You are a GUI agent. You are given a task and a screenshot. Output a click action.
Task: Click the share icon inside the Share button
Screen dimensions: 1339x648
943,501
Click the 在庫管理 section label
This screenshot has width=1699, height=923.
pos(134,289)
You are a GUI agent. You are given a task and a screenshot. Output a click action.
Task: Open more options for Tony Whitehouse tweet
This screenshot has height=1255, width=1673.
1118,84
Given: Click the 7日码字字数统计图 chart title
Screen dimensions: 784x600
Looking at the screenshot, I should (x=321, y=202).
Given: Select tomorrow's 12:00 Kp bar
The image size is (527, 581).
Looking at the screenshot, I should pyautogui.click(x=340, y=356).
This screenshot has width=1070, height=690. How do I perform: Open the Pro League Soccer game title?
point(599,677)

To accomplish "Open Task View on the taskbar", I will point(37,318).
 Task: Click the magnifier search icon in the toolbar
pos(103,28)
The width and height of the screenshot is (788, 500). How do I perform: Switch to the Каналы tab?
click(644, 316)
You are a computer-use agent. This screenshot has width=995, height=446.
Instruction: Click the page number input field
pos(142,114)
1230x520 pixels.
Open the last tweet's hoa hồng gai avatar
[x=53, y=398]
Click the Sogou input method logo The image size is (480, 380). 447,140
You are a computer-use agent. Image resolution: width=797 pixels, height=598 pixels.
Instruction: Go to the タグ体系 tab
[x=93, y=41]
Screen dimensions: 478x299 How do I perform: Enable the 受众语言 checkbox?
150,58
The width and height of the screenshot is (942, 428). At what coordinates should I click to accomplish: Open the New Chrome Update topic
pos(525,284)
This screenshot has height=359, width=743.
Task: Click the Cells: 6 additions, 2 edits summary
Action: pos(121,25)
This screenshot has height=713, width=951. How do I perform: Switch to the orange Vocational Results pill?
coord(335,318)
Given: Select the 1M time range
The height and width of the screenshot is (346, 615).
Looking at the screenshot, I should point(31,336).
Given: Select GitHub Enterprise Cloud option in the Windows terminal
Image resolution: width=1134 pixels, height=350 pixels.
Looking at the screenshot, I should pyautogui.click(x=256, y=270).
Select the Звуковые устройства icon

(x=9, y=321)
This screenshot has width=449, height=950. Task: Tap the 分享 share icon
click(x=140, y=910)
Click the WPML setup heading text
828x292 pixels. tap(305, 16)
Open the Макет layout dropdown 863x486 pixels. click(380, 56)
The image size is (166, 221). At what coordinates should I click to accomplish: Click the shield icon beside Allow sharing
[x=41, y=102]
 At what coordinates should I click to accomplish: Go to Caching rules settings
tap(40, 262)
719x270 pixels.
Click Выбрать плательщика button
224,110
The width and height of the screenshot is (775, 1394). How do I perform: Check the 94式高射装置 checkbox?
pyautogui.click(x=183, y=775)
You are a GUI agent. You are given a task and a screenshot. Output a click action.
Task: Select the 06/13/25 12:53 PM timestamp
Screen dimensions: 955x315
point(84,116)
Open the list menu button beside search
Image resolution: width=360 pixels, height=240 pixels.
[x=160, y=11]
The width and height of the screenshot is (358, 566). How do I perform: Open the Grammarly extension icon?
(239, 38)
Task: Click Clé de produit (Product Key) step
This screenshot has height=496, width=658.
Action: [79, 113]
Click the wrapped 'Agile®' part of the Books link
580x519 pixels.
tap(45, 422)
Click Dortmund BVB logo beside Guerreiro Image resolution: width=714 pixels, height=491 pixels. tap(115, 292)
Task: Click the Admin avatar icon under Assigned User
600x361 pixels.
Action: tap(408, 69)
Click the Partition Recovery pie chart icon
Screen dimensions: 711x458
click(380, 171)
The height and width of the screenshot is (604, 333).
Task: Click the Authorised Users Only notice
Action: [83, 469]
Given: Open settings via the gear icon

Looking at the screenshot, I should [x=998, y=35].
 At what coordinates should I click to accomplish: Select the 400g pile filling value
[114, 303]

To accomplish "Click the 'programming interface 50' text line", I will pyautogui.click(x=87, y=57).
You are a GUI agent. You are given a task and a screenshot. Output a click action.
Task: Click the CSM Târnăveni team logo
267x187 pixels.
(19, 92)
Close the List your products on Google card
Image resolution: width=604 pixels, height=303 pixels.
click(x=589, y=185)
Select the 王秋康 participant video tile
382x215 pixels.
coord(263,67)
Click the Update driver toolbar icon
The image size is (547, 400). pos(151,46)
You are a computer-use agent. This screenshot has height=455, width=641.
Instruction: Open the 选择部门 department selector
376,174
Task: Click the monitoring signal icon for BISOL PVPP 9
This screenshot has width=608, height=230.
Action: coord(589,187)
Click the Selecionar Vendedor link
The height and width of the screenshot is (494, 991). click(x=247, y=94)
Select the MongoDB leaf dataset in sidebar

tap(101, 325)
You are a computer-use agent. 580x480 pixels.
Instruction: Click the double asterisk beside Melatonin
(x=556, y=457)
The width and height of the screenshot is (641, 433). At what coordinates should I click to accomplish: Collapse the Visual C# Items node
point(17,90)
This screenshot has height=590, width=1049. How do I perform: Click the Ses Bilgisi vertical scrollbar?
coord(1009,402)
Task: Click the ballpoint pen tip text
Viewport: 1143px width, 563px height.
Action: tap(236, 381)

▶ **Try it**: Please retype all of the data above exactly as written.

▶ **Answer**:
You are a GUI agent. You are given a task and a screenshot. Output a click action.
Task: Click the share icon inside the Share button
Screen dimensions: 1339x648
943,501
Click the 在庫管理 section label
This screenshot has width=1699, height=923.
pos(134,289)
You are a GUI agent. You are given a task and a screenshot. Output a click action.
Task: Open more options for Tony Whitehouse tweet
This screenshot has height=1255, width=1673.
1118,84
Given: Click the 7日码字字数统计图 chart title
Screen dimensions: 784x600
Looking at the screenshot, I should (x=321, y=202).
Given: Select tomorrow's 12:00 Kp bar
The image size is (527, 581).
Looking at the screenshot, I should pyautogui.click(x=340, y=356).
This screenshot has width=1070, height=690. How do I perform: Open the Pro League Soccer game title?
point(599,677)

To accomplish "Open Task View on the taskbar", I will point(37,318).
 Task: Click the magnifier search icon in the toolbar
pos(103,28)
The width and height of the screenshot is (788, 500). How do I perform: Switch to the Каналы tab?
click(644, 316)
You are a computer-use agent. This screenshot has width=995, height=446.
Instruction: Click the page number input field
pos(142,114)
1230x520 pixels.
Open the last tweet's hoa hồng gai avatar
[x=53, y=398]
Click the Sogou input method logo The image size is (480, 380). 447,140
You are a computer-use agent. Image resolution: width=797 pixels, height=598 pixels.
Instruction: Go to the タグ体系 tab
[x=93, y=41]
Screen dimensions: 478x299 How do I perform: Enable the 受众语言 checkbox?
150,58
The width and height of the screenshot is (942, 428). At what coordinates should I click to accomplish: Open the New Chrome Update topic
pos(525,284)
This screenshot has height=359, width=743.
Task: Click the Cells: 6 additions, 2 edits summary
Action: pos(121,25)
This screenshot has height=713, width=951. How do I perform: Switch to the orange Vocational Results pill?
coord(335,318)
Given: Select the 1M time range
The height and width of the screenshot is (346, 615).
Looking at the screenshot, I should point(31,336).
Given: Select GitHub Enterprise Cloud option in the Windows terminal
Image resolution: width=1134 pixels, height=350 pixels.
Looking at the screenshot, I should pyautogui.click(x=256, y=270).
Select the Звуковые устройства icon

(x=9, y=321)
This screenshot has width=449, height=950. Task: Tap the 分享 share icon
click(x=140, y=910)
Click the WPML setup heading text
828x292 pixels. tap(305, 16)
Open the Макет layout dropdown 863x486 pixels. click(380, 56)
The image size is (166, 221). At what coordinates should I click to accomplish: Click the shield icon beside Allow sharing
[x=41, y=102]
 At what coordinates should I click to accomplish: Go to Caching rules settings
tap(40, 262)
719x270 pixels.
Click Выбрать плательщика button
224,110
The width and height of the screenshot is (775, 1394). How do I perform: Check the 94式高射装置 checkbox?
pyautogui.click(x=183, y=775)
You are a GUI agent. You are given a task and a screenshot. Output a click action.
Task: Select the 06/13/25 12:53 PM timestamp
Screen dimensions: 955x315
point(84,116)
Open the list menu button beside search
Image resolution: width=360 pixels, height=240 pixels.
[x=160, y=11]
The width and height of the screenshot is (358, 566). How do I perform: Open the Grammarly extension icon?
(239, 38)
Task: Click Clé de produit (Product Key) step
This screenshot has height=496, width=658.
Action: [79, 113]
Click the wrapped 'Agile®' part of the Books link
580x519 pixels.
tap(45, 422)
Click Dortmund BVB logo beside Guerreiro Image resolution: width=714 pixels, height=491 pixels. tap(115, 292)
Task: Click the Admin avatar icon under Assigned User
600x361 pixels.
Action: tap(408, 69)
Click the Partition Recovery pie chart icon
Screen dimensions: 711x458
click(380, 171)
The height and width of the screenshot is (604, 333).
Task: Click the Authorised Users Only notice
Action: [83, 469]
Given: Open settings via the gear icon

Looking at the screenshot, I should [x=998, y=35].
 At what coordinates should I click to accomplish: Select the 400g pile filling value
[114, 303]

To accomplish "Click the 'programming interface 50' text line", I will pyautogui.click(x=87, y=57).
You are a GUI agent. You are given a task and a screenshot. Output a click action.
Task: Click the CSM Târnăveni team logo
267x187 pixels.
(19, 92)
Close the List your products on Google card
Image resolution: width=604 pixels, height=303 pixels.
click(x=589, y=185)
Select the 王秋康 participant video tile
382x215 pixels.
coord(263,67)
Click the Update driver toolbar icon
The image size is (547, 400). pos(151,46)
You are a computer-use agent. This screenshot has height=455, width=641.
Instruction: Open the 选择部门 department selector
376,174
Task: Click the monitoring signal icon for BISOL PVPP 9
This screenshot has width=608, height=230.
Action: coord(589,187)
Click the Selecionar Vendedor link
The height and width of the screenshot is (494, 991). click(x=247, y=94)
Select the MongoDB leaf dataset in sidebar

tap(101, 325)
You are a computer-use agent. 580x480 pixels.
Instruction: Click the double asterisk beside Melatonin
(x=556, y=457)
The width and height of the screenshot is (641, 433). At what coordinates should I click to accomplish: Collapse the Visual C# Items node
point(17,90)
This screenshot has height=590, width=1049. How do I perform: Click the Ses Bilgisi vertical scrollbar?
coord(1009,402)
Task: Click the ballpoint pen tip text
Viewport: 1143px width, 563px height.
Action: tap(236, 381)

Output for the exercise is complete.